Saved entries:
+++++
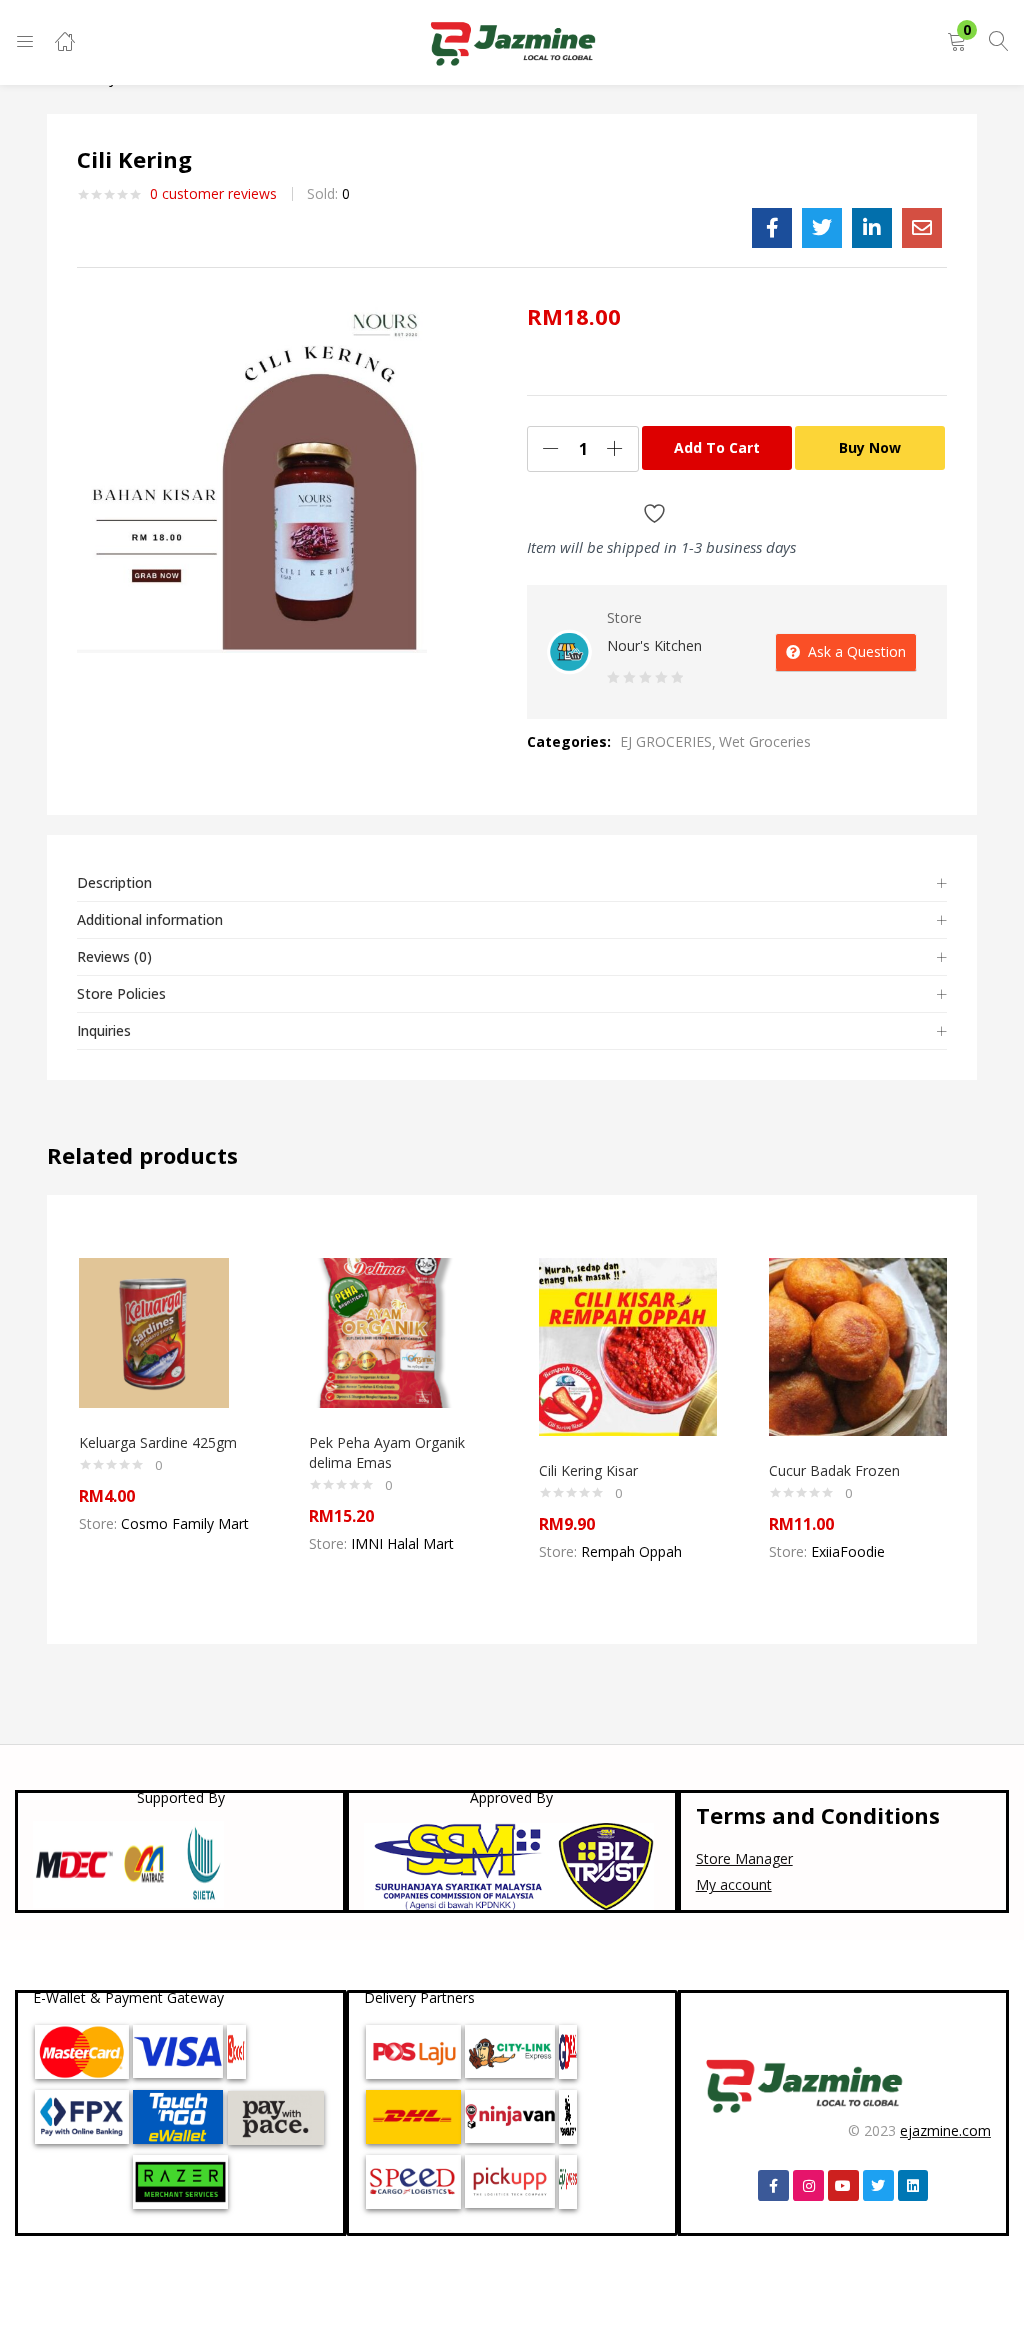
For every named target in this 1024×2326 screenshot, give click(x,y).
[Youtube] (843, 2185)
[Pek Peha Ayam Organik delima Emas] (384, 1331)
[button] (957, 42)
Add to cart (717, 447)
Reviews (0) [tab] (114, 956)
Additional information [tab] (150, 919)
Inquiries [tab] (104, 1030)
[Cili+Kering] (822, 228)
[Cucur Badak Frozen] (858, 1345)
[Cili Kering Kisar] (628, 1345)
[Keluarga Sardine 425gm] (154, 1331)
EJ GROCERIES (666, 741)
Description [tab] (114, 882)
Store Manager (744, 1858)
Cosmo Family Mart (185, 1523)
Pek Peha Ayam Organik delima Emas (387, 1452)
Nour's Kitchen (654, 645)
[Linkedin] (913, 2185)
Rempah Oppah (631, 1551)
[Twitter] (878, 2185)
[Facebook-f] (773, 2185)
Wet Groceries (765, 741)
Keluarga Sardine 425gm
+++++
→ **About this exercise**
The span to give again runs from the line with "[Twitter] (878, 2185)" through the last line of the records above; reproduce it exactly and nothing more.

→ **Output**
[Twitter] (878, 2185)
[Facebook-f] (773, 2185)
Wet Groceries (765, 741)
Keluarga Sardine 425gm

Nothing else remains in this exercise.